TRECHO DO DOCUMENTO:
################

ONGs entram na Justiça para manter direito de fiscalização

Organizações de direitos humanos protocolaram ação civil pública para que seja permitido o ingresso de entidades da sociedade civil nas unidades da Febem, proibido desde setembro. Um dos objetivo é apurar denúncias de tortura
Por Bia Barbosa
 11/10/2005

Uma ação civil pública para que seja permitido o ingresso de organizações da sociedade civil nas unidades de internação da Febem (Fundação Estadual do Bem-Estar do Menor), em São Paulo, foi protocolada nesta quinta-feira (10) na Justiça da Infância e Juventude. A ação questiona a legalidade e a constitucionalidade da Portaria 90/05, editada pela Presidência da Fundação em setembro deste ano, que impede as organizações da sociedade civil de ingressar nas unidades de internação (UI) sem autorização prévia das unidades (leia matéria “Entidades se unem para poder entrar na Febem de novo”). Na opinião das entidades de defesa dos direitos humanos, a missão de promover denúncias e fiscalização referente aos direitos de crianças e adolescentes fica totalmente prejudicada se essa for a exigência a ser cumprida.

As organizações sustentam que, para cumprir os princípios do Estado Democrático de Direito, os órgãos públicos devem permitir que organizações da sociedade civil promovam a fiscalização de suas atividades. Ressaltam, ainda, que a própria Constituição Federal co-responsabiliza a sociedade civil na promoção e defesa dos direitos da criança e do adolescente, assim como o faz o Estatuto da Criança e do Adolescente (ECA). Além disso, a atuação das organizações não governamentais na fiscalização das unidades de internação da Febem é mais do que necessária diante do histórico de violações de direitos humanos por parte da Fundação.

Nos últimos dois anos, 23 adolescentes foram mortos e foram inúmeras as situações de tortura e maus-tratos denunciadas. O acesso das organizações da sociedade civil às unidades de internação foi o que possibilitou a fiscalização dessas unidades e a descoberta de diversas situações de violações aos direitos humanos dos internos. É o caso das denúncias realizadas na Unidade de Internação UI-41 de Vila Maria, na Unidade de Internação Tietê e na Unidade de Internação Emergencial de Tupi Paulista, todas provenientes de organizações não governamentais que, durante vistorias e fiscalizações, encontraram situações de violações de direitos humanos.

“A Febem está dificultando este trabalho, não só de fiscalização do cumprimento do ECA e de denúncia de possíveis violações de direitos humanos, que são atribuições das entidades, mas também o trabalho das entidades que muitas vezes prestam assistência e fazem atendimento aos internos”, explica do advogado Ariel de Castro Alves, da Fundação Projeto Travessia – uma das organizações que assina a ação civil pública – e membro Comissão da Criança e do Adolescente do Conselho Federal da OAB (Ordem dos Advogados do Brasil). “De acordo com a portaria, as entidades precisam ter contratos e convênios assinados, e mesmo assim só entram nas unidades nos horários em que a Febem decidir. Isso é inadmissível”, afirma.

################

TRECHO DE DADOS:
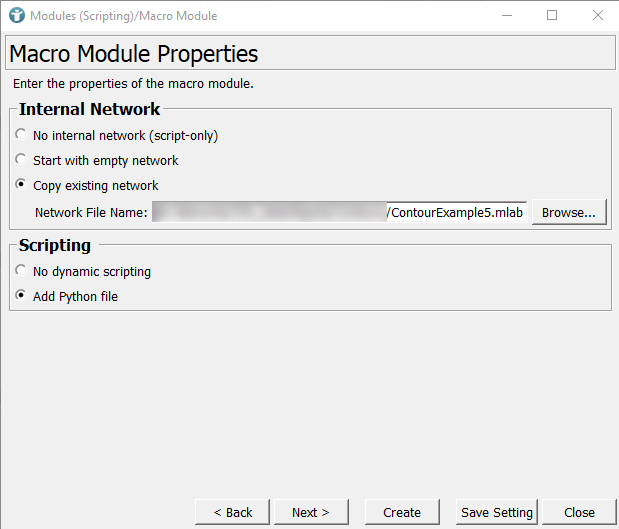Image resolution: width=619 pixels, height=529 pixels.
Task: Select the 'Copy existing network' option
Action: [x=21, y=185]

################

EXERCÍCIO: Dê continuidade à reportagem sobre a ação das ONGs contra a Portaria 90/05 da Febem a partir do ponto em que ela termina.

RESPOSTA:
Os educadores do Projeto Travessia por exemplo, sempre atenderam e visitaram os adolescentes internos que eram meninos de rua e acabaram indo parar na Febem e suas famílias. “Isso agora está prejudicado. E é necessário que muitas entidades conveniadas com a Prefeitura de São Paulo e a Febem no atendimento aos processos de liberdade assistida e de prestação de serviços à comunidade possam entrar nas unidades antes do adolescente sair, para que depois continuem a acompanhá-lo do lado de fora. Até isso está sendo impedido pela portaria”, critica Alves.

O objetivo da ação civil pública protocolada nesta quinta-feira é que a Febem seja condenada a promover, dentro de 10 dias, em caráter liminar, mecanismos que permitam que as organizações da sociedade civil fiscalizem as unidades de internação, sob pena de multa ao patrimônio pessoal da presidente da fundação, Berenice Giannella. As entidades não questionam o credenciamento prévio das organizações da sociedade civil que poderão entrar nas unidades, mas exigem que as então credenciadas tenham acesso irrestrito aos locais de internação.

Antes de proporem a ação civil pública, as entidades buscaram outras formas de negociação com a direção da Fundação e com o governo do Estado de São Paulo, mas não conseguiram sequer ser recebidas. “Partimos então para ações práticas. É mais uma ação civil pública que a Febem vai ter que responder. A Fundação já está acostumada a ser processada e sempre fica impune. Esperamos que neste caso haja uma decisão que contemple os Estado Democrático de Direto, para garantir não só o direito das entidades fiscalizarem a Febem, mas o direito de todos os cidadãos. Aqui vale o velho ditado: “quem não deve não teme”. Se a Febem teme tanto a entrada de entidades de direitos humanos é porque pretende violar os direitos humanos. Essa é a única explicação cabível. Se quiser mostrar o contrário, precisa nos autorizar a entrar”, conclui o advogado do Projeto Travessia.

Assinam a ação civil pública as seguintes organizações: Associação de Mães e Amigos de Crianças e Adolescentes em Risco (Amar), Centro de Direitos Humanos (CDH), Cedeca Sapopemba (Centro de Defesa dos Direitos da Criança e do Adolescente), Cedeca Belém, Cedeca Interlagos, Cedeca Santo Amaro, Conselho Estadual de Defesa dos Direitos da Pessoa Humana (Condepe), Conectas Direitos Humanos, Fundação Projeto Travessia e Instituto Pro Bono.